Hairpin turn: Micro-RNA plays role in wood formation
For more than a decade, scientists have suspected that hairpin-shaped chains of micro-RNA regulate wood formation inside plant cells. Now, scientists at NC State University have found the first example and mapped out key relationships that control the process.
The research, published online in Proceedings of the National Academy of Sciences the week of June 10, describes how one strand of micro-RNA reduced by more than 20 percent the formation of lignin, which gives wood its strength. Understanding how to reduce lignin at the cellular level could lead to advances in paper and biofuels production, where harsh chemicals and costly treatments are used to remove lignin from wood.
"This is the first time that we have proof that a micro-RNA controls lignin biosynthesis," said Dr. Vincent Chiang, who co-directs NC State's Forest Biotechnology Group with Dr. Ron Sederoff, a member of the National Academy of Sciences.
Through five years of "very detailed analysis," the team confirmed that micro-RNA acts as a master regulator in reducing formation of lignin in transgenic black cottonwood, Chiang said.
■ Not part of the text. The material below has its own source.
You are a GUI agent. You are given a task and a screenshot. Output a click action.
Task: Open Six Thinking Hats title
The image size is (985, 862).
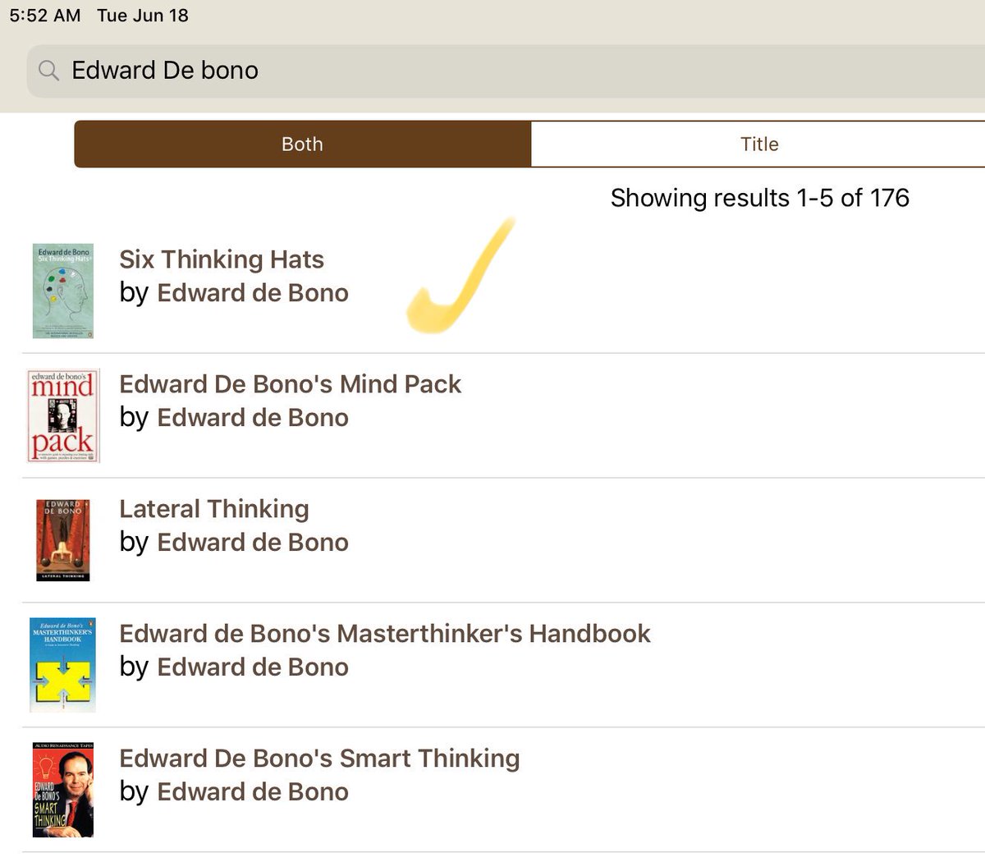click(x=222, y=259)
Researchers used mathematical analysis to map out a three-layered network of relationships among key transcription factors and the micro-RNA that controls expression of laccase genes as well as other peroxidase genes involved in wood formation.
The network illustrates the hierarchy of gene control and narrows the transcription factors of interest from approximately 2,000 to 20. "That's still a career's worth of research," Chiang said.
Laccases, as early as 1959, were proposed to catalyze the oxidative polymerization of monolignols. Genetic evidence in support of this hypothesis has been elusive due to functional redundancy of laccase genes. An Arabidopsis double mutant demonstrated the involvement of laccases in lignin biosynthesis. We previously identified a subset of laccase genes to be targets of a microRNA (miRNA) ptr-miR397a in Populus trichocarpa. To elucidate the roles of ptr-miR397a and its targets, we characterized the laccase gene family and identified 49 laccase gene models, of which 29 were predicted to be targets of ptr-miR397a. We overexpressed Ptr MIR397a in transgenic P. trichocarpa. In each of all nine transgenic lines tested, 17 PtrLACs were down-regulated as analyzed by RNA-seq. Transgenic lines with severe reduction in the expression of these laccase genes resulted in an ~40% decrease in the total laccase activity. Overexpression of Ptr-MIR397a in these transgenic lines also reduced lignin content, whereas levels of all monolignol biosynthetic gene transcripts remained unchanged. A hierarchical genetic regulatory network (GRN) built by a bottom-up graphic Gaussian model algorithm provides additional support for a role of ptr-mi397a as a negative regulator of laccases for lignin biosynthesis. Full transcriptome-based differential gene expression in the overexpressed transgenics and protein domain analyses implicate previously unidentified transcription factors and their targets in an extended hierarchical GRN including ptr-miR397a and laccases that coregulate lignin biosynthesis in wood formation. Ptr-miR397a, laccases, and other regulatory components of this network may provide additional strategies for genetic manipulation of lignin content.